El simple sentido común no puede llevarlos muy lejos en la dimensión del inconsciente, que se expresa de un modo muy absurdo, y que es precisamente lo que Lacan empieza a hacer”. J. A. Miller

a.

Daniil Kharms ocurrió en una época donde hacerse el gracioso podía llevarte a morir. Bueno, de hecho, eso le pasó. Pero todo el tiempo previo a que le pasara eso Daniil tenía su propia vida, la que convirtió en arte. ¿Cómo se hace de una vida arte? Parece una pregunta absurda, y sin embargo arremetemos. ¿Cómo se hace de una vida, arte, y arte del absurdo? Ya desde antes de Daniil (un fabuloso ruso nacido en 1905), Sigmund Freud dedicaba parte de sus trabajos a desestimar, poner a raya, diferenciar, el absurdo de todo lo que él iba hallando en su camino hacia lo inconsciente. El absurdo le estorbaba porque promovía el sin sentido, y eso mismo escuchaba con sus maravillosos oídos en las fuertes réplicas que le hacían los de su tiempo (aunque ahora también1, pero él ya no puede escucharlos). Freud insistía que no era todo sin sentido, que había una lógica, que se podían reconducir olvidos, chistes, fallidos, y encontrar su determinación, lo inconsciente. Por eso en Psicopatología de la vida cotidiana, busca lo fuera de la conciencia, y que tiene sin embargo una explicación, una consistencia. Uno de los tantos argumentos que sostiene haciéndose eco de R.M. Meyeres que no se puede componer deliberadamente y mediante el libre albedrío un absurdo2. Así como Freud, Daniil no se encontraba sólo frente a las réplicas, pero su búsqueda no era lo inconsciente, lo cifrado, lo descifrado (aunque podía pasearse por el escenario con el gorro de Sherlock Holmes3 gran descifrador de enigmas, montado en una bicicleta y recitando poesía) sino tomar el absurdo como una excusa. Para eso fundó con otros laOberiu, que significa Asociación por el Arte Real (formado por las iniciales de las palabras rusas); un grupo literario, que también abarcaba cine, teatro, performance, etc. Se autotitulaban “pensadores naturales” como una clara declaración absurda. Combatían la petrificación e inercia del gusto aunque sobre gustos no hay nada escrito, gustos son gustos hubiese dicho una amiga; pero nosotros podemos decir que gusto es igual a moda, y la hipocresía del mundo circundante. Veían las ironías de su entorno y sus escritos eran también irónicos4; o sea, decían el método.

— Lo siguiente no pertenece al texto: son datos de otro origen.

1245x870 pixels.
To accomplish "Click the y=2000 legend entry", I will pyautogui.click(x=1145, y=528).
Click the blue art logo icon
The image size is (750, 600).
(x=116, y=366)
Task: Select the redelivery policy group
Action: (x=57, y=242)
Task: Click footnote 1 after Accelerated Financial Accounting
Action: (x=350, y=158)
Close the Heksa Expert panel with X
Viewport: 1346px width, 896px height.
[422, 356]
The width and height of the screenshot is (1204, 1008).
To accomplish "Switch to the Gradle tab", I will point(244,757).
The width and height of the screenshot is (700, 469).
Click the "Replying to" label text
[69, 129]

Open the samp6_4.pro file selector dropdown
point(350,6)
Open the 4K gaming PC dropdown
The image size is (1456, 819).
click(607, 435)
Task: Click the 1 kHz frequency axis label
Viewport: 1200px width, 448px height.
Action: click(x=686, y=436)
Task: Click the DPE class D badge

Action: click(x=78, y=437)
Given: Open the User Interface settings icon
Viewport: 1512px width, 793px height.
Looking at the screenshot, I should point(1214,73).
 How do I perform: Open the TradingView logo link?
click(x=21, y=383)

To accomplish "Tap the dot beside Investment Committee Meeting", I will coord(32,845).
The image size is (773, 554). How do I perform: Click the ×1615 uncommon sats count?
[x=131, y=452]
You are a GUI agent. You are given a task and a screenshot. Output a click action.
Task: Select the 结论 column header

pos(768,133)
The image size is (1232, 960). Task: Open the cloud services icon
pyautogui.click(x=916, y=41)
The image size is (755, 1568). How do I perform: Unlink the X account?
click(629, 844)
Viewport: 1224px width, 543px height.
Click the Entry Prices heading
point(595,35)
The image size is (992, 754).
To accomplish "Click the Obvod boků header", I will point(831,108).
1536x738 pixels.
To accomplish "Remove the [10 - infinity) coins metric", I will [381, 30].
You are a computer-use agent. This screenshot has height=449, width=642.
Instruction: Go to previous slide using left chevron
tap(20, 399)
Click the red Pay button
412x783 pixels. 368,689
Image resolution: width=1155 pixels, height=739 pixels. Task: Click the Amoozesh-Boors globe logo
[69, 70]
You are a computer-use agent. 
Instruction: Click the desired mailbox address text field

b. En sus representaciones articulaban esto que su nombre proponía, Arte Real, pero sin dejar

b.

En sus representaciones articulaban esto que su nombre proponía, Arte Real, pero sin dejar de hacerlo por la “Asociación”. Cada integrante proponía una disciplina y no podía pensarse encarar un proyecto de arte real sin estos lazos. Pero ¿qué era real en la época de Daniil? Real, en su tiempo, era contrario a realista, y principalmente a la demanda del gobierno que pedía “realismo socialista”. Lo real no tiene ideología, ni insignia, por eso lo real no podría nombrarse como un movimiento, una avanzada, una revolución, o un etcétera. Hagámonos una pregunta de profunda humildad: ¿para qué serviría una práctica que nos lleve al más profundo solipsismo, que descubriendo una forma de vivir sin tanto sufrimiento nos deje solos, solos, solos? Para eso el saber hacer une algo. Es Lacan quien dice que uno sólo es responsable en el sentido de su saber hacer. No dice que uno es responsable de su inconsciente, de su deseo, de su goce; sino de hacer con eso. Y eso es en una cultura y en una sociedad: no en el diván. Según mi criterio Daniil Kharms sabía hacer eso del arte en cada propuesta de su vida. Por ejemplo, llevaba consigo copas de plata cuando iba a la taberna y sólo bebía en ellas, en una época donde fingir modales aristocráticos podía llevarte a que te deporten. Cuando iba al teatro siempre llevaba un bigote postizo y decía “es indecente que un hombre vaya al teatro sin este apéndice”.

En alguna oportunidad un poeta amigo lo visitó y descubrió un objeto extraño en un rincón de su ascética habitación, se desarrolló este diálogo:

¿Qué es eso, Kharms? Una máquina. Veo hierros, tablas de madera, atados vacíos de cigarrillos, resortes, ruedas de bicicletas, latas… ¿pero qué clase de máquina es? —De ninguna clase. Pero, ¿de dónde la sacaste? Yo mismo la armé. —Pero, pero… ¿qué hace? —Nada. ¿Qué fin cumple? El fin de tener una máquina en casa.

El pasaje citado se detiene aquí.